> [Saved entries]
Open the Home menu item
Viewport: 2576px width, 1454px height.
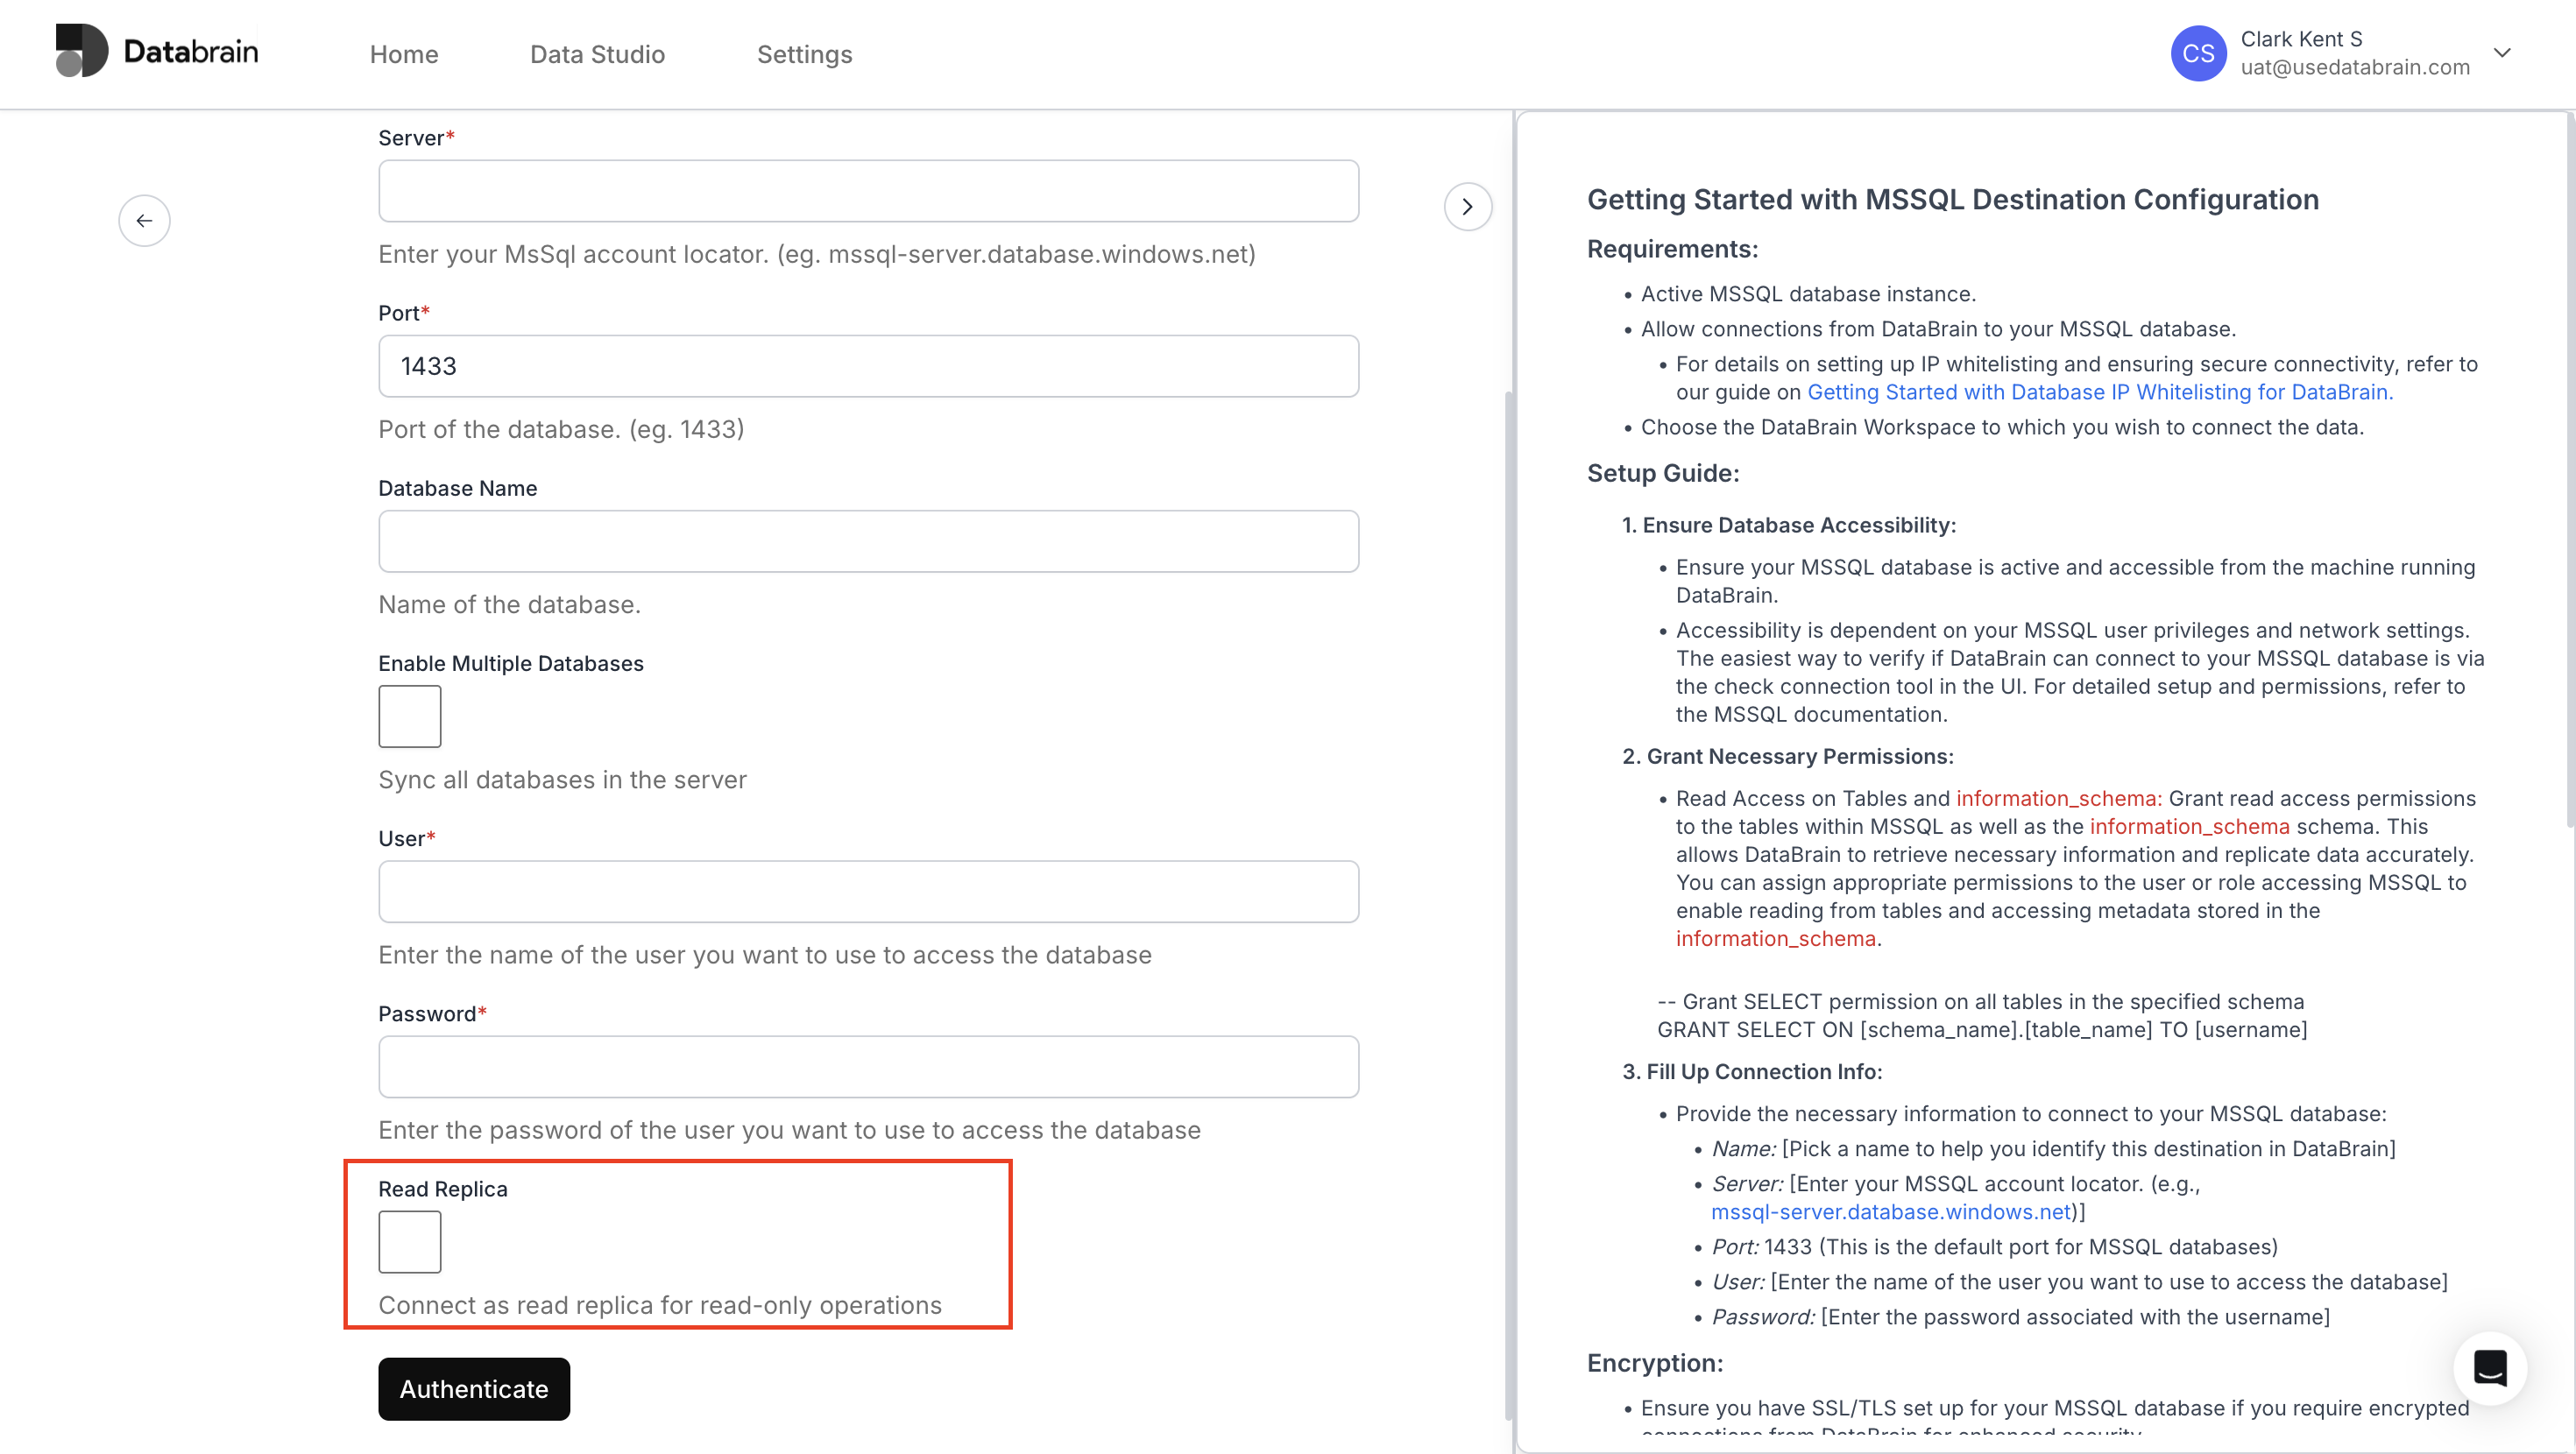(x=404, y=54)
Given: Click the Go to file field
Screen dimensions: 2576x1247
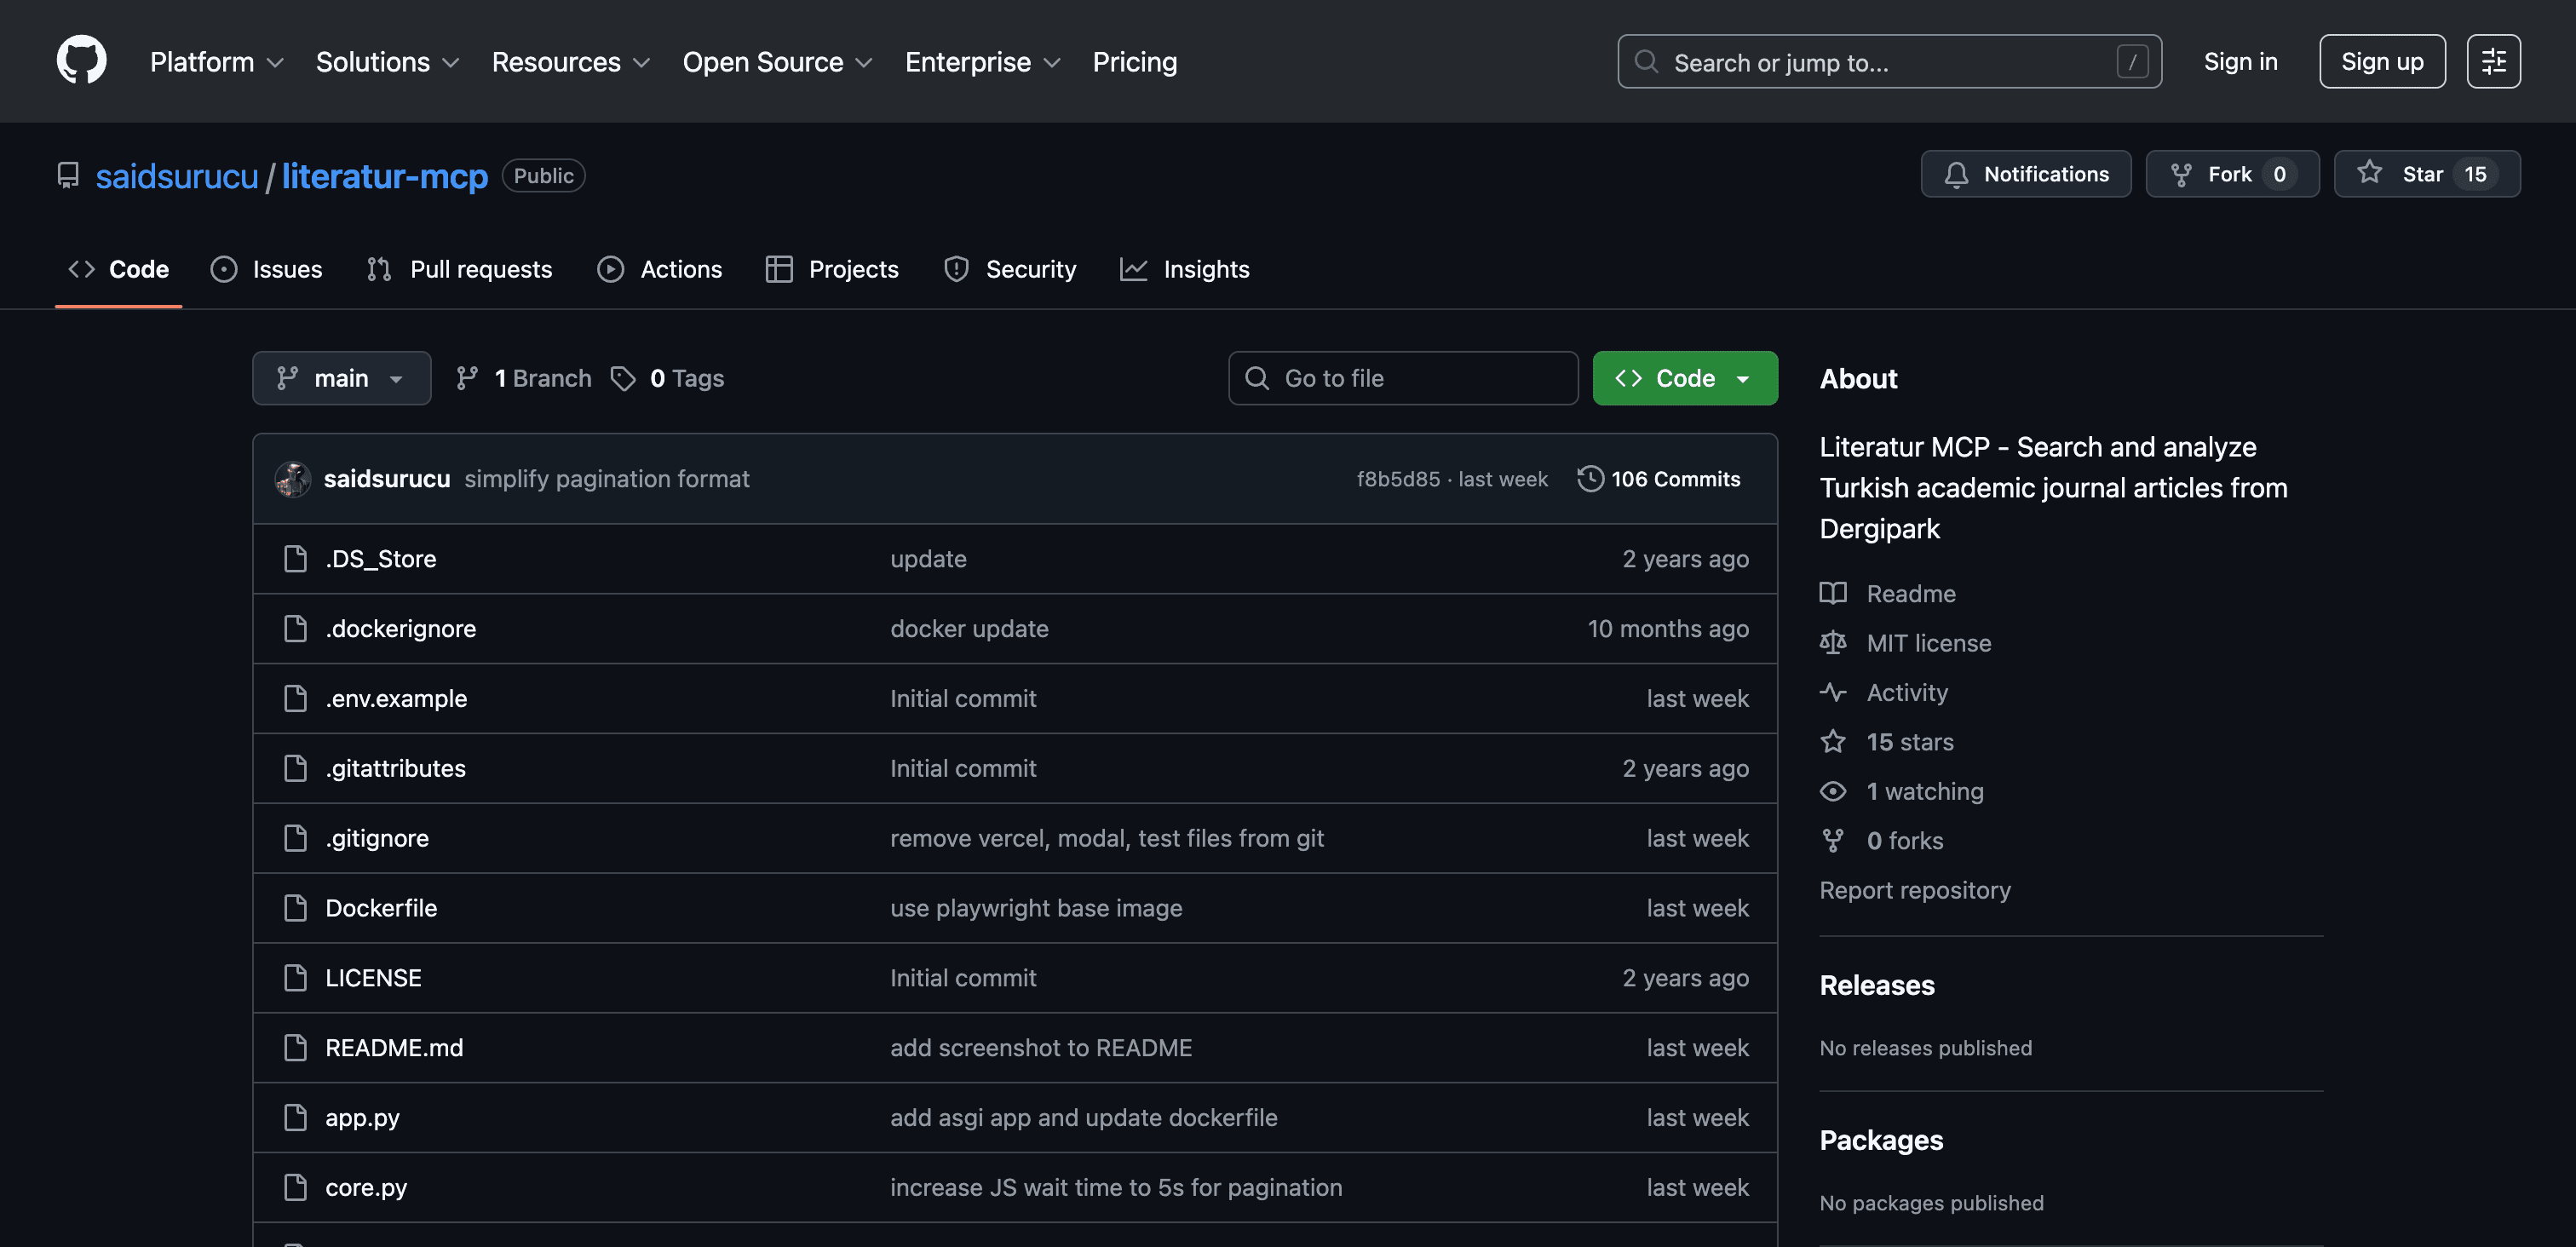Looking at the screenshot, I should click(1402, 378).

> [Activity] From the line with "Viewport: 2576px width, 1454px height." down to the last line of the entries above, set down every line exactly, apart from the pictures.

> [Result of the exercise]
Viewport: 2576px width, 1454px height.
(x=404, y=54)
Given: Click the Go to file field
Screen dimensions: 2576x1247
Looking at the screenshot, I should click(1402, 378).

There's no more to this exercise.